Neither was looking for a relationship at the time, yet they fell in love quickly. "We had great conversations more than anything," Mac says. "I trusted her instantly." And the timing of their meeting didn't require either to adjust their identities. "We had the ideal situation because we were both already identifying as queer," Sunni says. "I'd be queer whether or not I was with a trans person—that's part of who I am. And he was already presenting as the man that he is before I met him, so that was never really a big deal for us. We didn't have a lot of hurdles."

There's a striking generational divide when it comes to how gender is understood, and it's carrying over into intimate relationships. "Young people are really leading the way toward a much less binary-identified culture in this country," Osborne says. "As we started to become more accepting of transgender people, that was a breakthrough that gave people blanket permission to look at their gender and sexual identities." The result, she says, is that more and more young trans people are connecting with labels outside the narrowly defined constraints of man and woman: Among the 51 new gender options that Facebook made available to users in 2014 are bigender, gender variant, gender nonconforming, genderqueer, genderfluid, and nonbinary.

Even though young people are more fluent in the nuances of gender and may have an easier time embracing their own or their partner's trans status, it doesn't necessarily mean that their relationships are free of gender-related stressors. Sarah Eley, a behavioral health therapist who facilitates a monthly support group for partners of trans people in Boston, sees many in their mid 20s and below who are comfortable with the concept of gender fluidity, but "have a lot of the same issues around isolation, disclosure, or how they present." And if the transition begins while they're already in the relationship, they face issues related to the change—changes in attraction, in sexual intimacy, in public perception. "Identity and attraction change a lot when someone is shifting his or her gender," Eley says. "There are just as many relationships that break up when a transition happens as there are that stay together."

Sunni and Mac had advantages besides having met after his transition. Sunni's parents accepted Mac's trans identity and gave the relationship their blessing. Mac, after some rocky years with members of his family, reconnected with them and gained their love and support. Having both worked for LGBT organizations and been active in LGBT social causes, they were embedded within a strong, trans-friendly social network and felt safe and secure being out about Mac's gender identity.

I TAKE THEE: Sunni Brydum and her husband Mac Brydum, who transitioned before they met. (Photo by Max Gerber)

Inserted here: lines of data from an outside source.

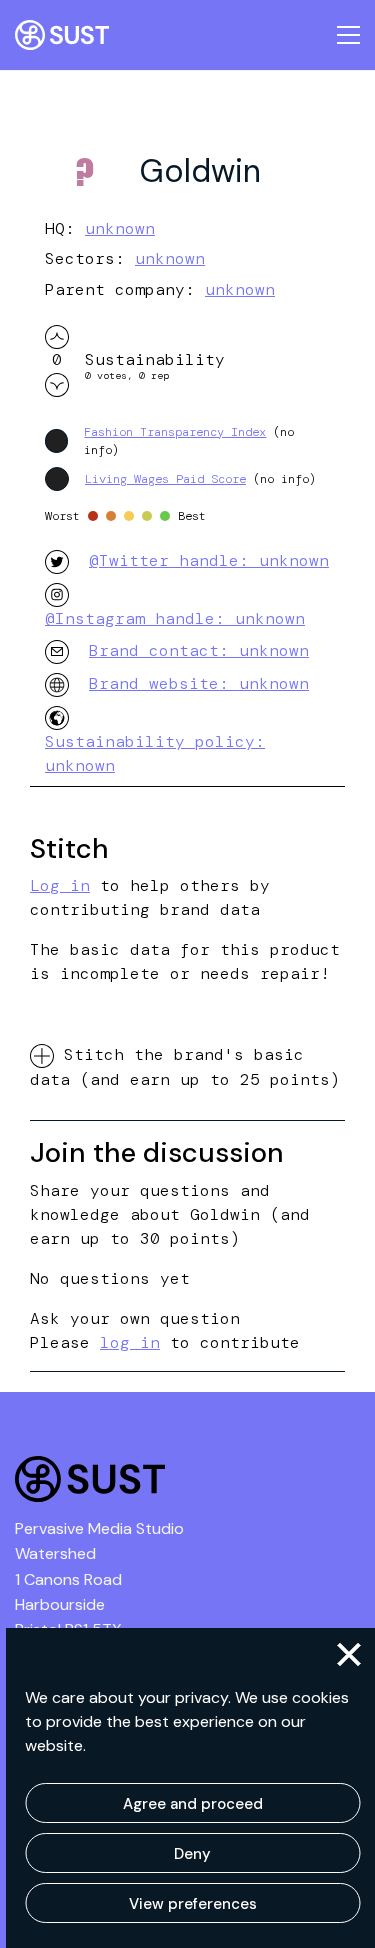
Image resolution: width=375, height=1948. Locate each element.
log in (130, 1342)
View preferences (193, 1904)
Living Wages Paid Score (165, 479)
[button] (348, 1654)
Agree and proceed (193, 1804)
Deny (192, 1854)
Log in (60, 885)
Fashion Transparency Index (175, 432)
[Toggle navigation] (348, 35)
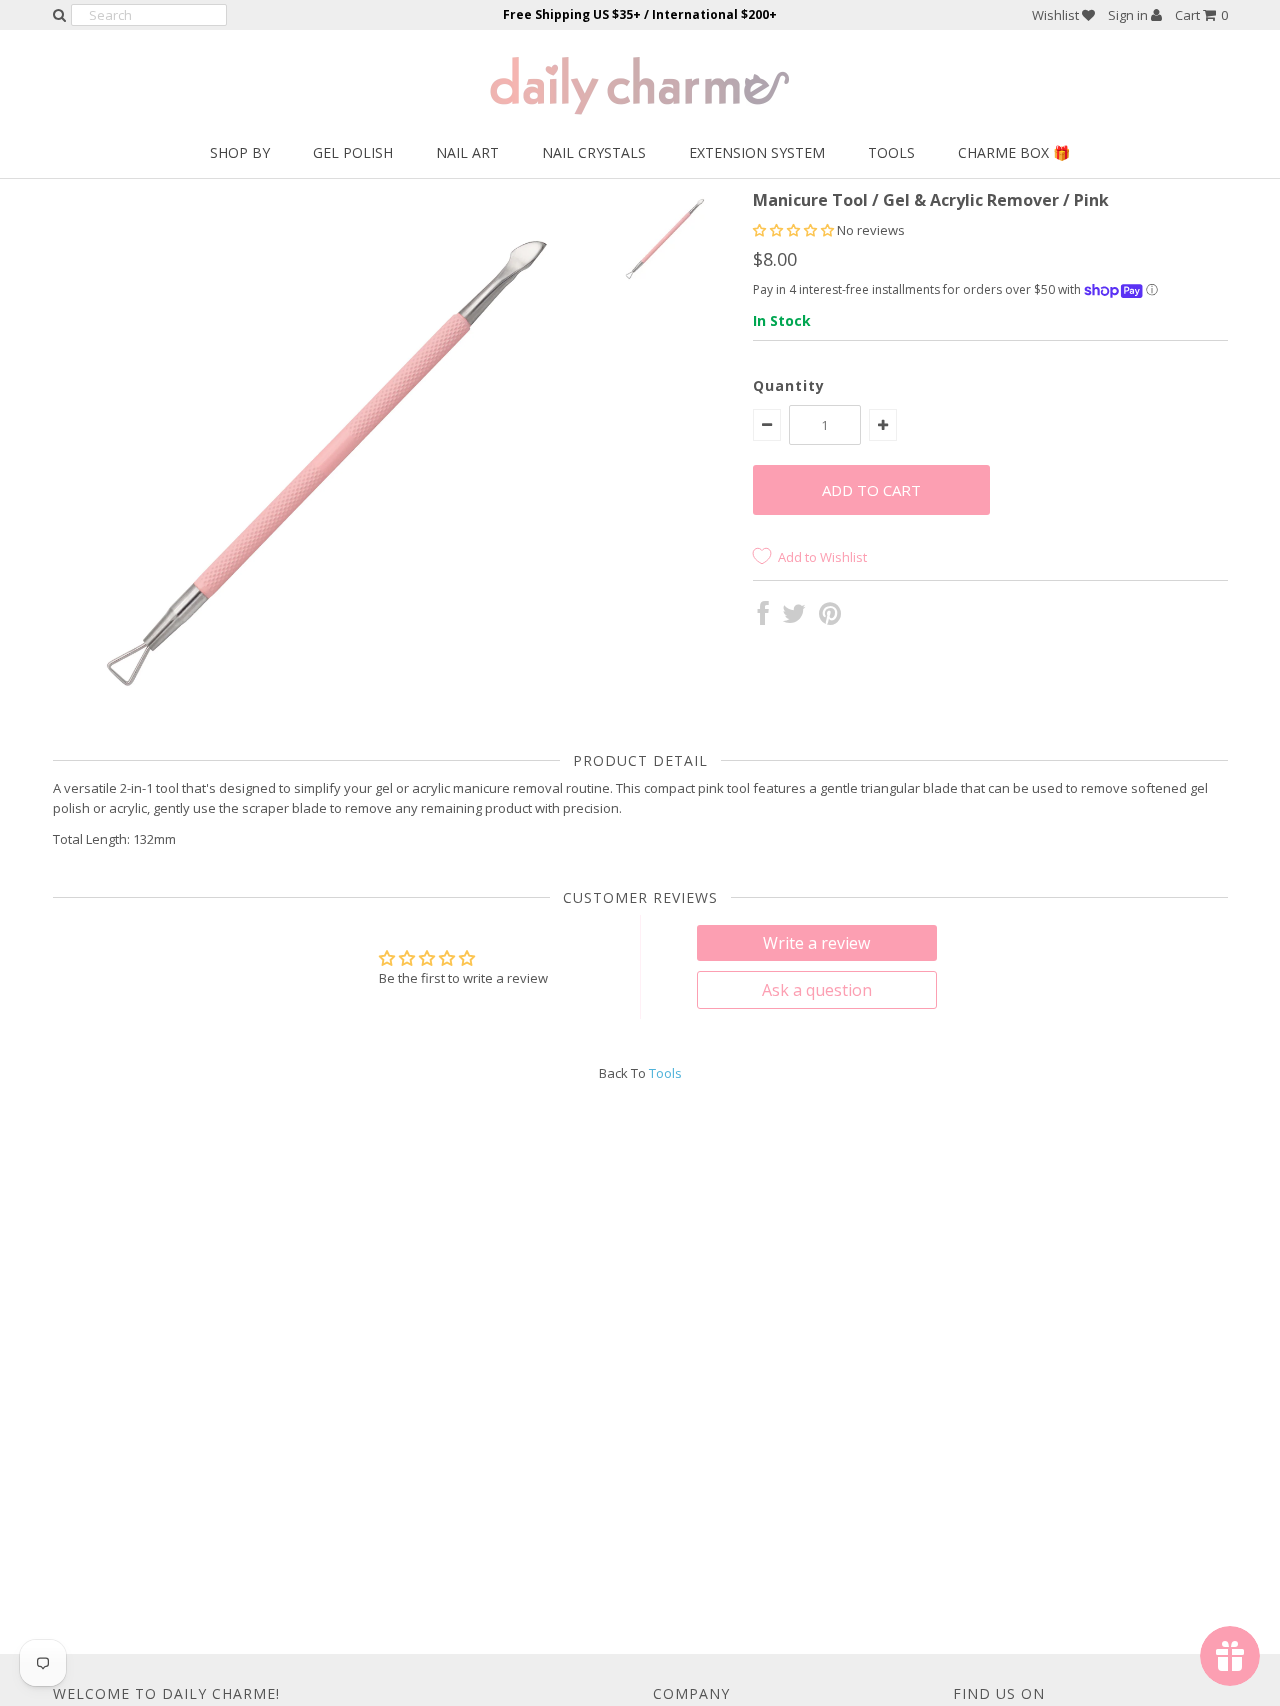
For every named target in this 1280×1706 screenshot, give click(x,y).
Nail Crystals (594, 152)
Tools (891, 152)
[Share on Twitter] (794, 618)
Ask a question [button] (817, 990)
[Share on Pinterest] (830, 618)
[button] (795, 230)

Last August in the Colorado mountains, they had what Sunni calls "our pretty, queer wedding." It was drizzling that day, but the sky cleared just as the ceremony began in the middle of a meadow. Having "bridesmaids" and "groomsmen" had felt too gendered, so they instead each had three designated "party people" as honored attendants—two of Mac's were gender-nonconforming friends from college. Sunni and Mac walked down the aisle together holding hands and stood between two maypoles hung with rainbow ribbons made by Sunni's mother. The pastor who married them had been Mac's mentor in college and a strong source of support during his transition. Dozens of friends and family members beamed at what they witnessed: two humans, standing in the summer sun, vowing to love and honor each other forever.